Alıntılanan metin:

§

Örgütler Akit TV’yi şikayet etti: TGC, Basın Konseyi, ÇGD, RSF, TGS, “Şeriyat Çalıştayı”nı manşetinde eleştiren Cumhuriyet gazetesi ve yazarı Işık Kansu’yu ölümle tehdit etmesini kınadı; savcıları harekete geçmeye çağırdı. Örgütler, geç olmadan yargının harekete geçmesi gerektiğini bildirdi. Akit TV sunucusu Fath Dağıstanlı, canlı yayında manşetini beğenmediği gazeteyle ilgili, “Madem Cumhuriyet şeriata savaş açtı, hep birlikte gidelim Cumhuriyet gazetesi önüne bir el bombası atalım” demişti. ÇGD, “Hala sessizliğini koruyan savcıları göreve çağırıyor, iktidarı da yaşanacak herhangi bir olumsuzluktan kaynaklı sorumlu tutacağımızı bildiriyoruz” dedi (22 Aralık).
RSF’den Türkiye’nin UPR raporuna eleştiri: RSF temsilcisi Erol Önderoğlu, Türkiye’nin 28 Ocak’ta Evrensel Periyodik İnceleme (UPR) Birleşmiş Milletler (BM) İnsan Hakları Konseyi’ne sunduğu raporu, rejim ve yargı bağımsızlığı gibi sistemsel ağır problemlerin ifade özgürlüğü üzerindeki tahribatlarını, teknik bir kronolojiyle buharlaştırıyor” sözleriyle eleştirdi (19 Aralık).
Oruç için açıklama: Mezopotamya Kadın Gazeteciler Platformu, Özgür Gazeteciler İnisiyatifi (ÖGİ) ve TGS Diyarbakır Temsilciliği’nin düzenlediği, HDP Diyarbakır milletvekilleri Dersim Dağ, Remziye Tosun ve Saliha Aydeniz'in katıldığı basın açıklamasında, Ağrı'nın Doğubeyazıt ilçesinde gözaltında tutulan gazeteci Aziz Oruç’un serbest bırakılması talep edildi. Etkinlikte, Oruç’a “terörist” muamelesi yapılması eleştirildi; “Oruç'un gazeteciliğine tanığız, serbest bırakılmasını istiyoruz” denildi (17 Aralık).

§

Bir veri kaynağından satırlar
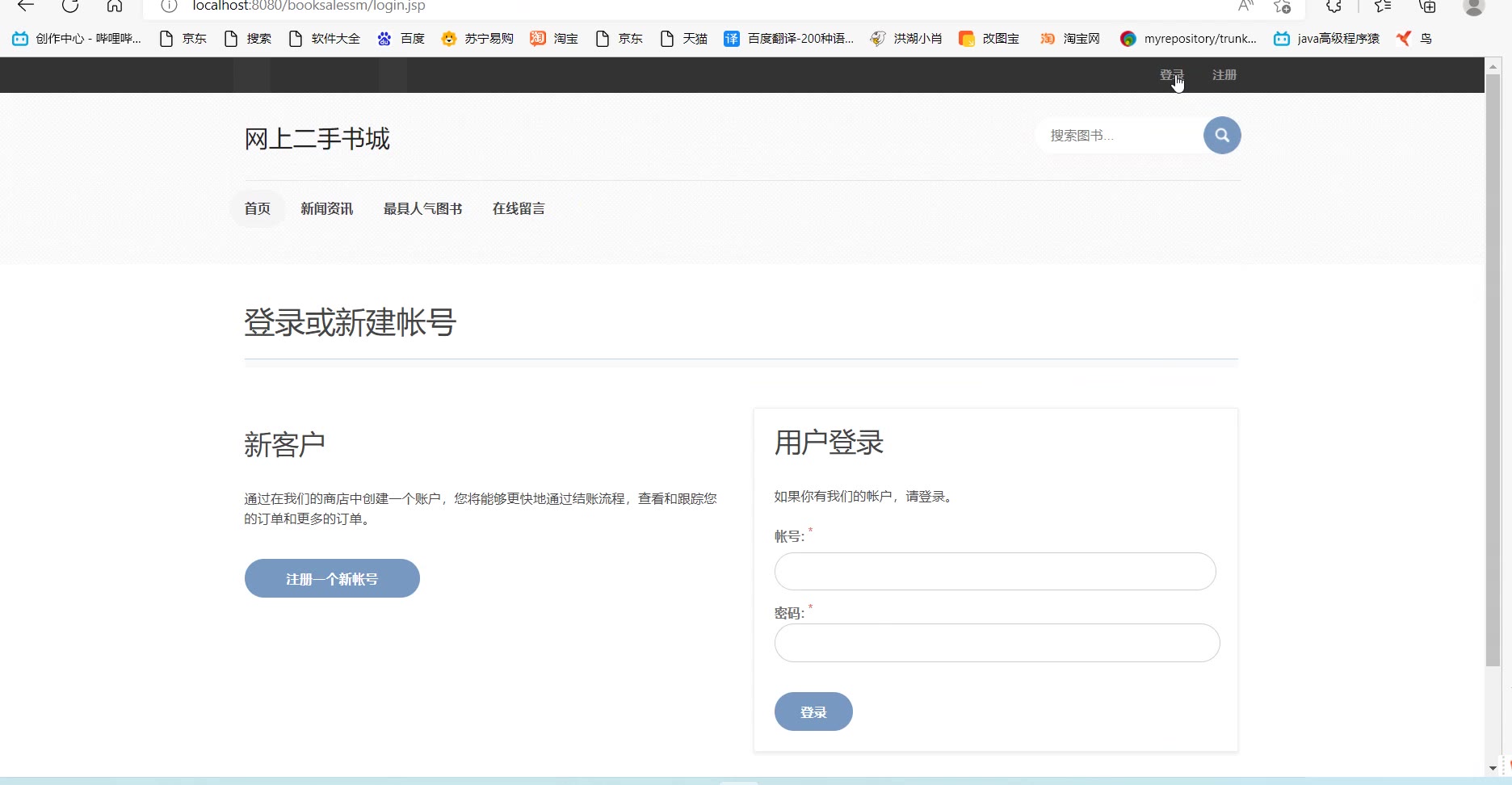Open the 百度 bookmark
This screenshot has height=785, width=1512.
401,39
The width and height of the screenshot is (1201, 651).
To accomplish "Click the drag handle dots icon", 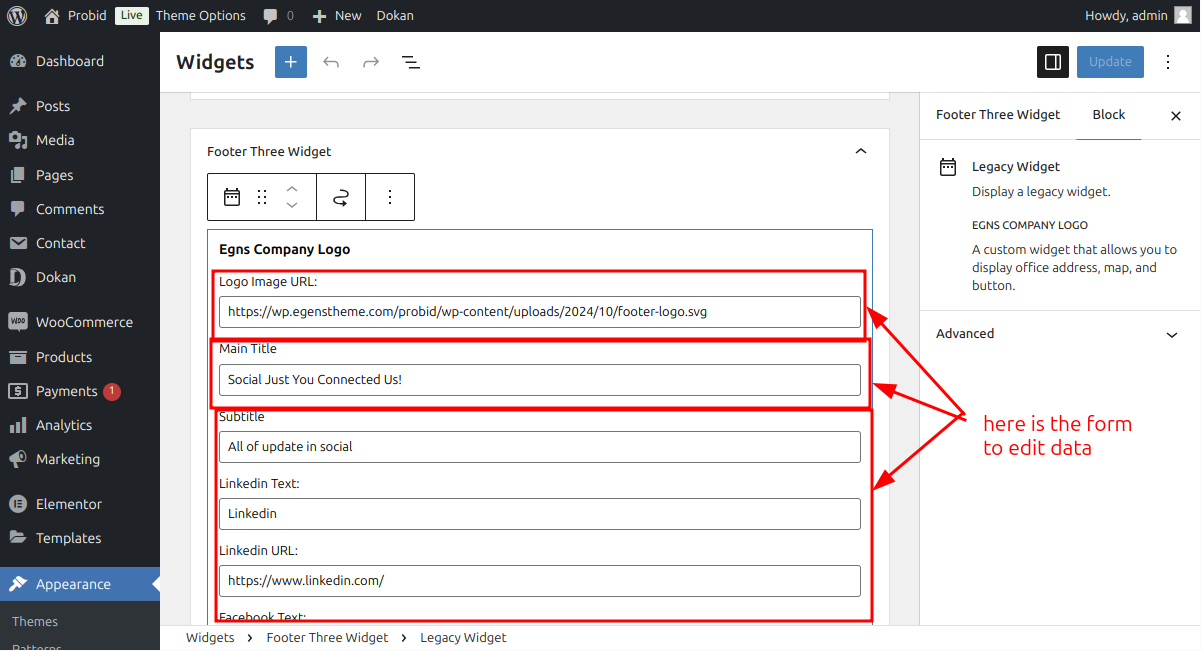I will click(x=262, y=197).
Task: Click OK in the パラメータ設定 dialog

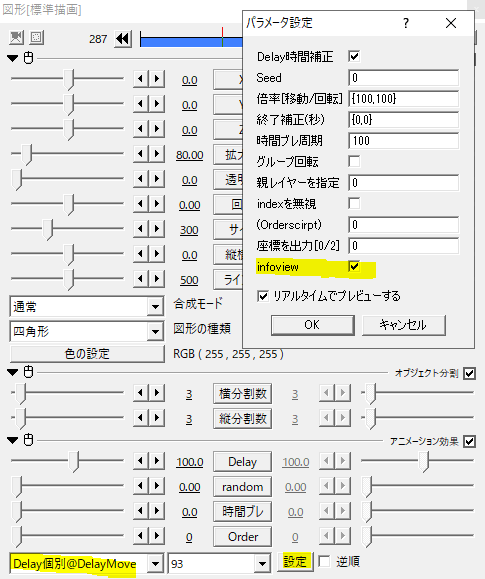Action: [x=312, y=325]
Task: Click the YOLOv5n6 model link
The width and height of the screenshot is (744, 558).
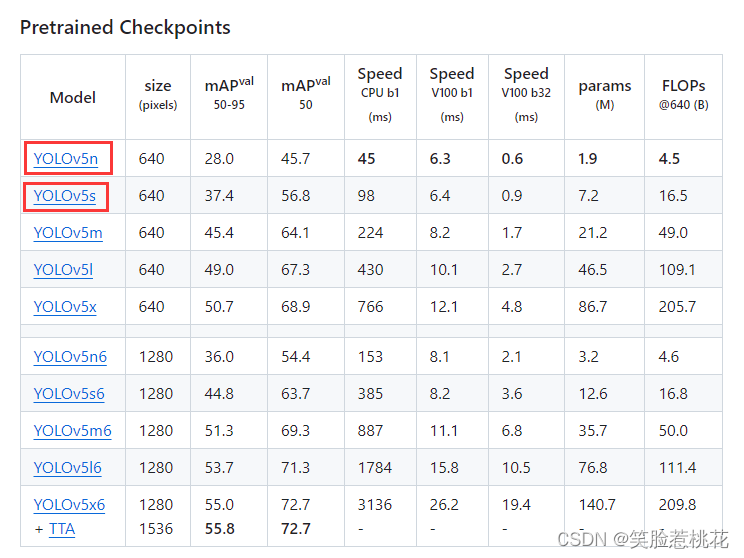Action: coord(69,356)
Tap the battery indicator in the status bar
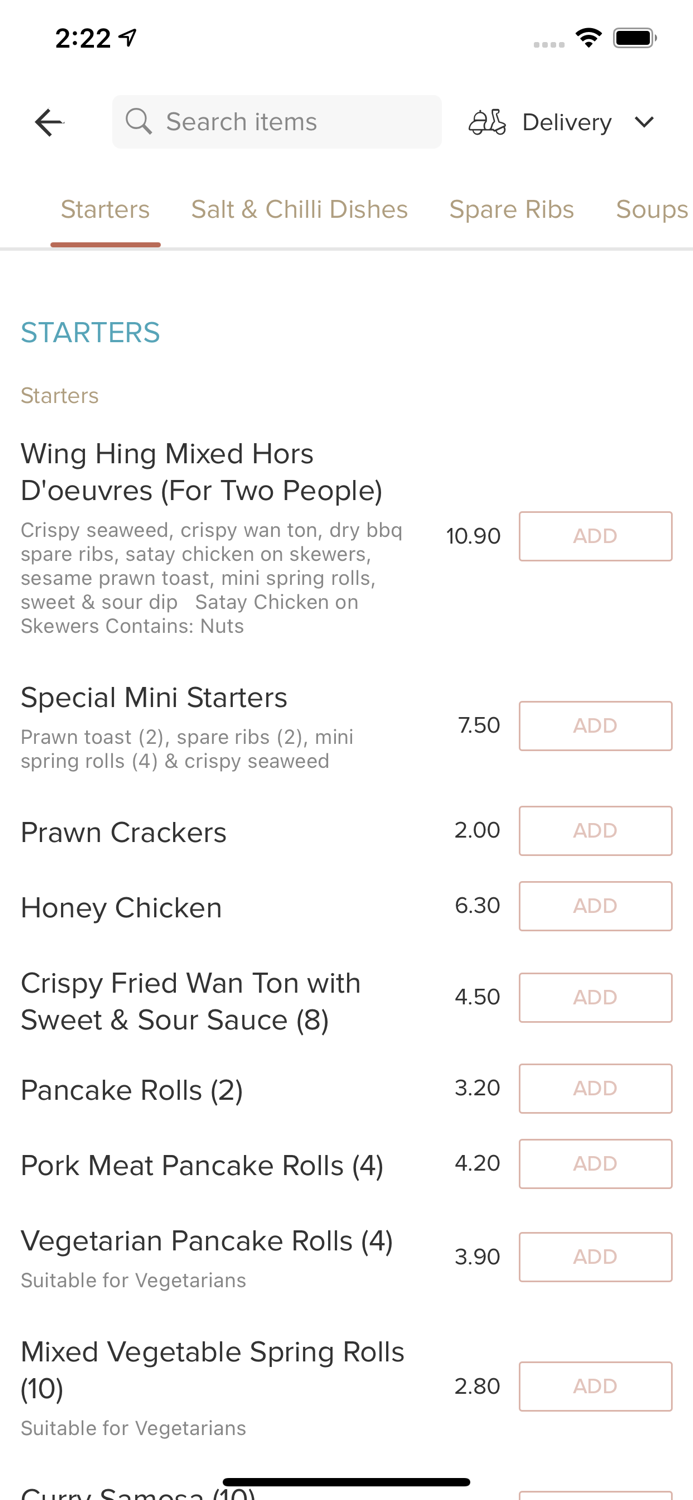Viewport: 693px width, 1500px height. [634, 37]

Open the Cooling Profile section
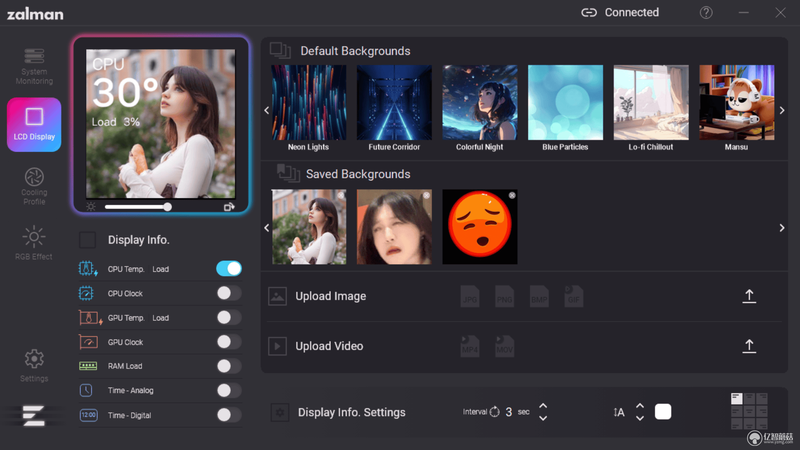[x=34, y=186]
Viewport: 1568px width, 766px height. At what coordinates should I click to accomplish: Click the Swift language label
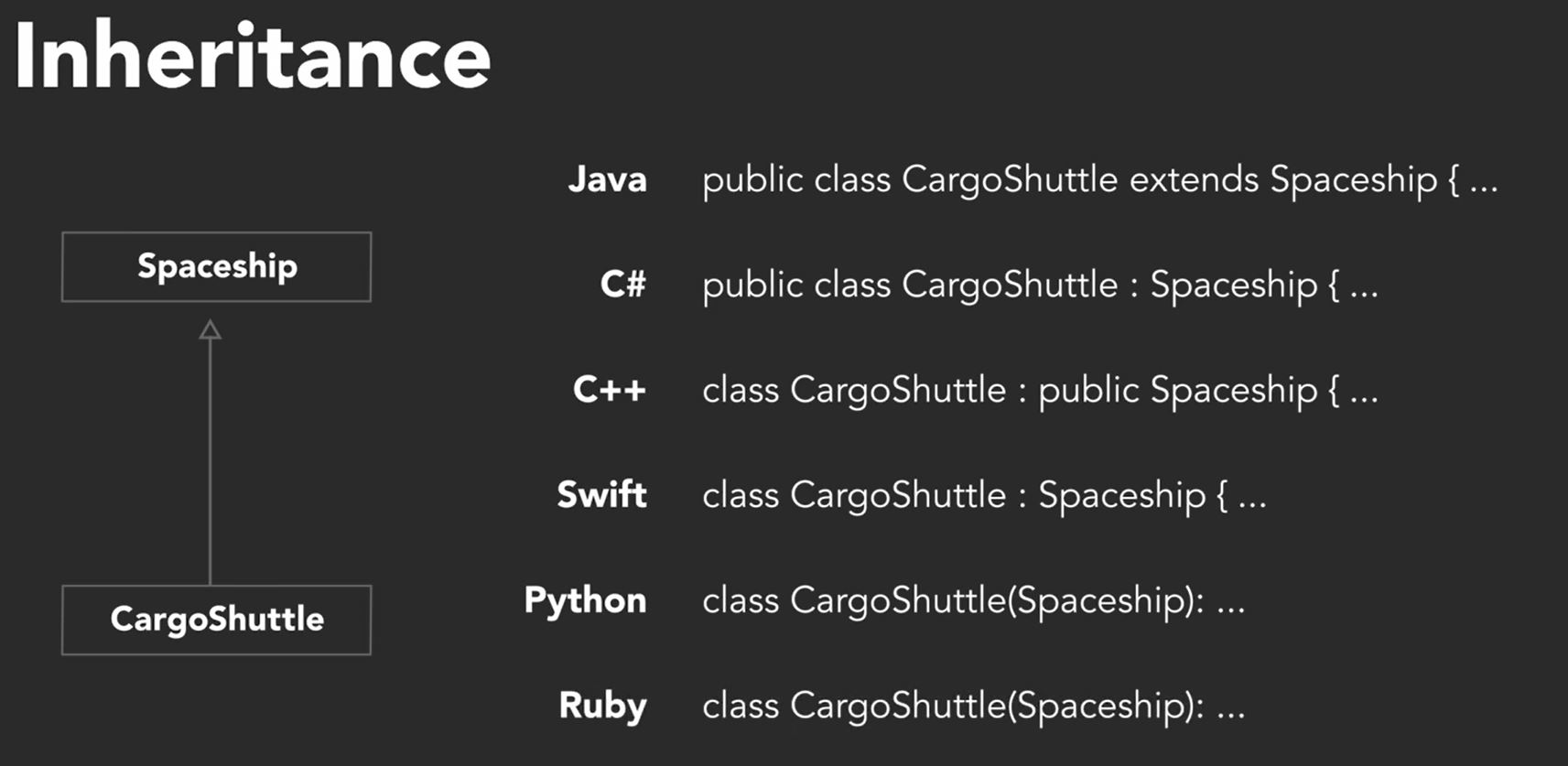[x=602, y=495]
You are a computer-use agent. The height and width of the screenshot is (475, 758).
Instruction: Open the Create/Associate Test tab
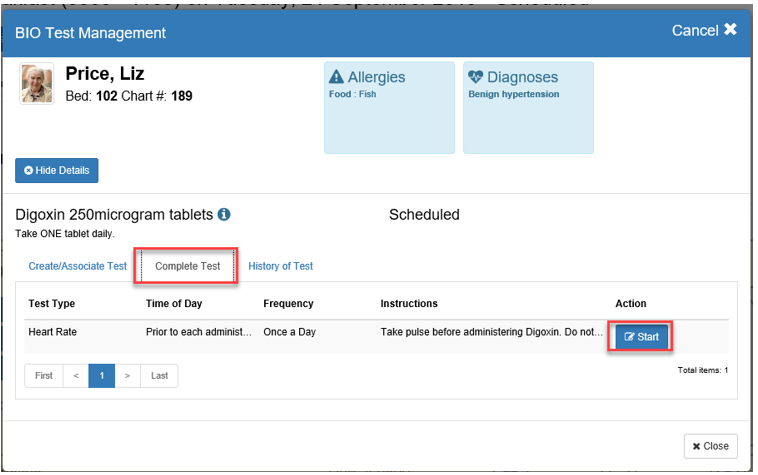78,266
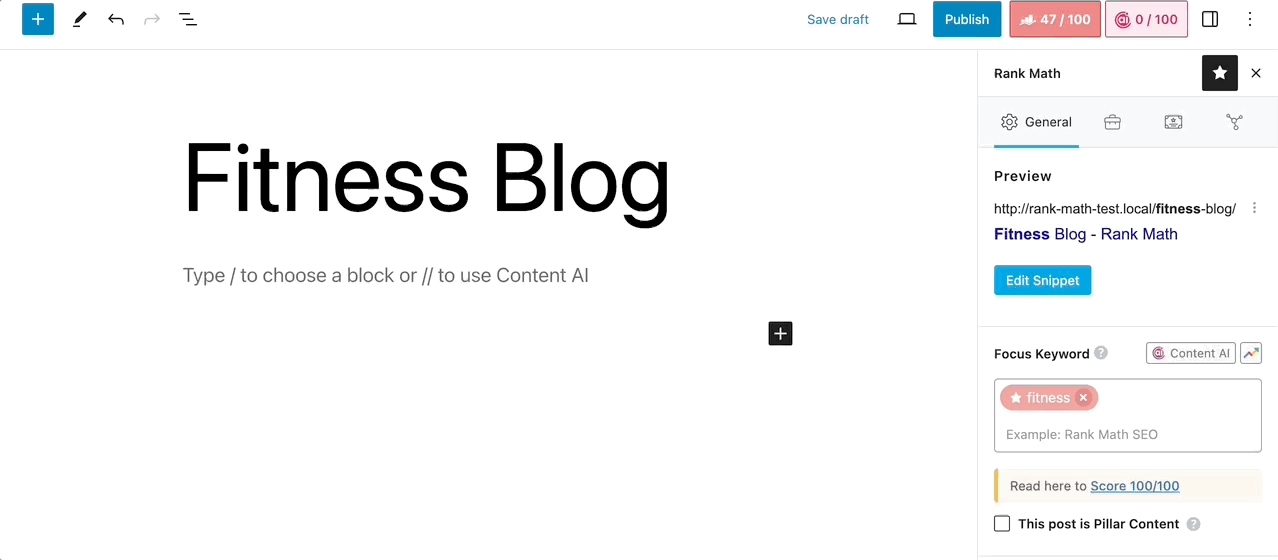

§

İstenen görev 1: Basın özgürlüğü haberlerine göre Akit TV sunucusu, Cumhuriyet gazetesinin önüne el bombası atılması çağrısını hangi gerekçeye dayandırdı? Bir ile üç cümle arasında açıklayın.
İstenen görev 2: Satırlarda "Viewport: 1568px width, 766px" ifadesini içeren satırdan başlayıp satırların sonuna kadar her şeyi, iki ucu da dahil olmak üzere, olduğu gibi yazın. Resimleri cevaba almayın.

Görev çıktısı 1: Sunucu, Cumhuriyet'in şeriata savaş açtığını öne sürerek bu çağrıyı yaptı. Gazete, sunucunun beğenmediği manşetinde "Şeriyat Çalıştayı"nı eleştirmişti.

Görev çıktısı 2:
Viewport: 1568px width, 766px height. At what coordinates should I click to accomplish: Click the Swift language label
[x=602, y=495]
You are a computer-use agent. The height and width of the screenshot is (475, 758).
Instruction: Open the Create/Associate Test tab
78,266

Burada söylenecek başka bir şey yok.